## EXERCISE AIM
Please copy exactly the line that contains "Given: Select the Accidents column header" and every line after it through the end of the records, leaving the pictures out.

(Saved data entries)
--------------------------------------------------

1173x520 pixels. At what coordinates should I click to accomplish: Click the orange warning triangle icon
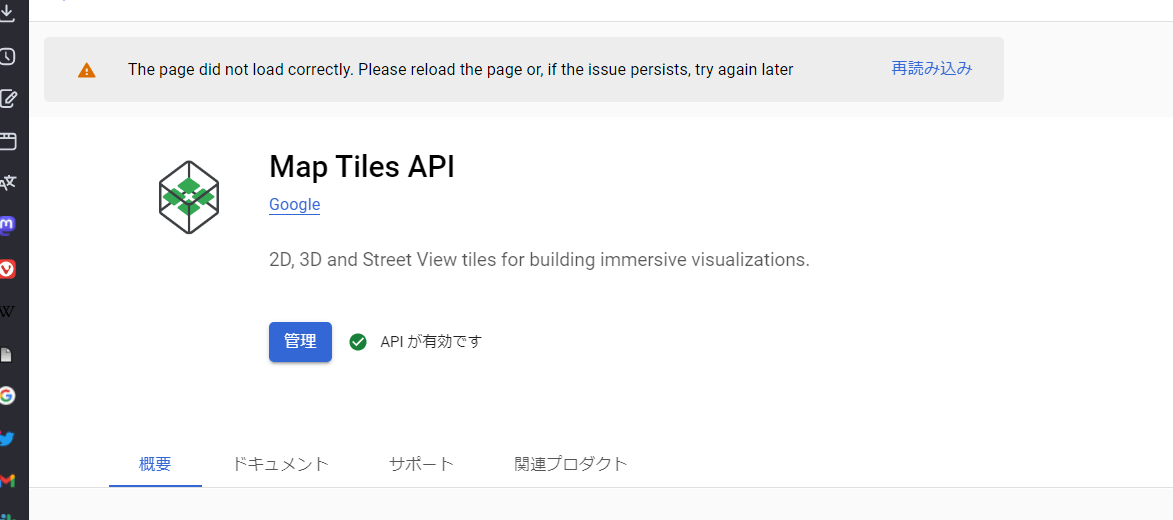87,70
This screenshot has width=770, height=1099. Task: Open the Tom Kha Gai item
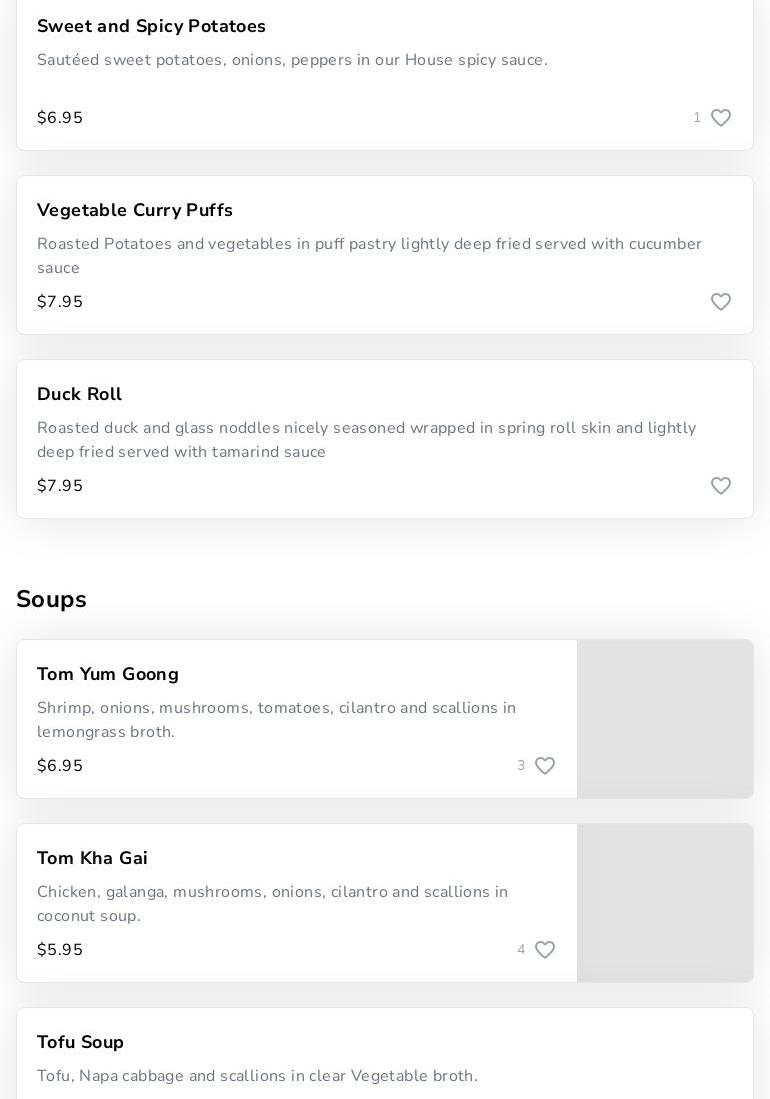tap(92, 858)
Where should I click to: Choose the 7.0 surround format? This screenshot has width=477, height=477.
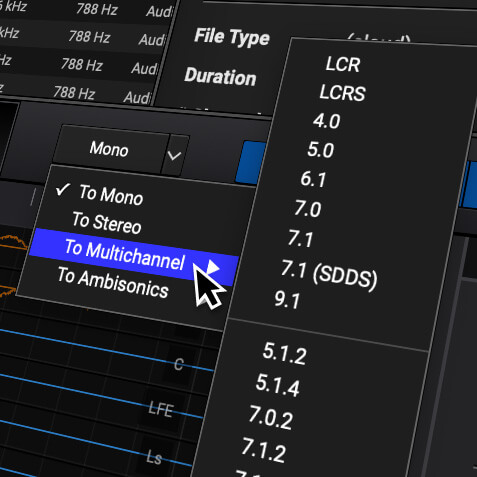(x=308, y=209)
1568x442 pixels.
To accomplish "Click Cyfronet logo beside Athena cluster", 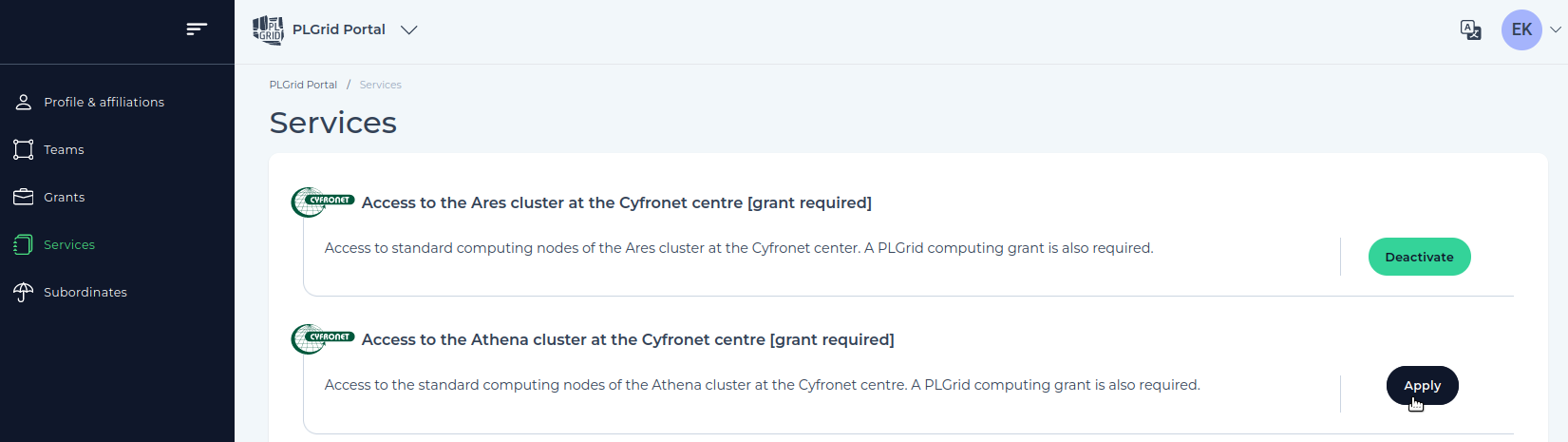I will (323, 338).
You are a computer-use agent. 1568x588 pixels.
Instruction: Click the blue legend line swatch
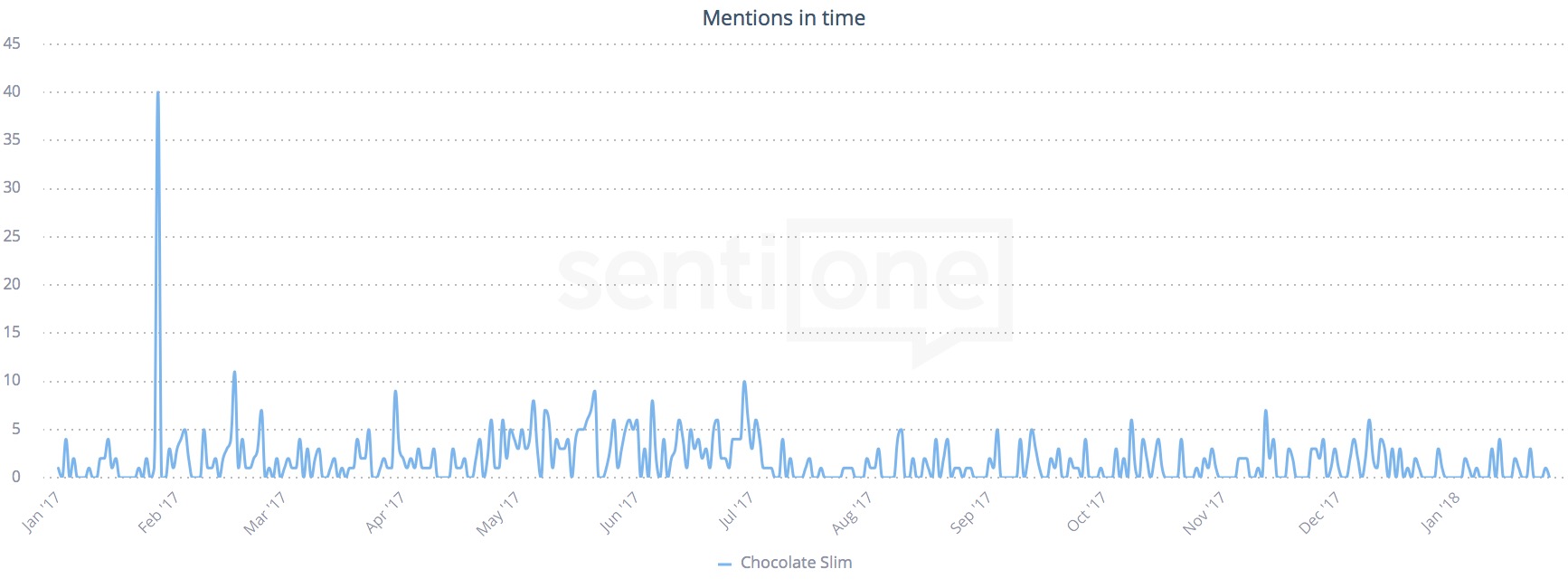(x=724, y=564)
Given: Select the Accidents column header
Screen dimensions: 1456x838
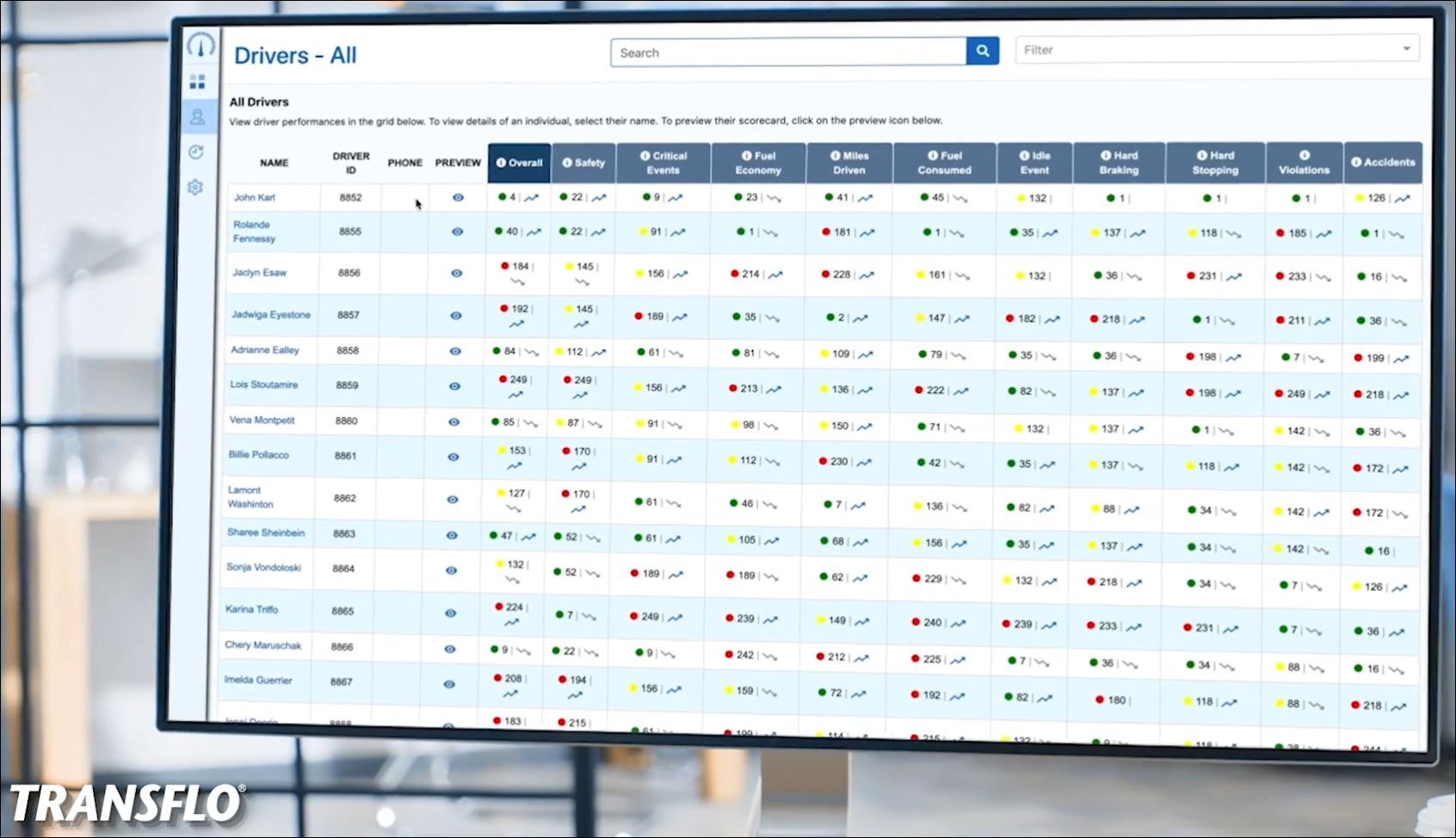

--------------------------------------------------

## FINISHED EXERCISE
Given: Select the Accidents column header
Screen dimensions: 1456x838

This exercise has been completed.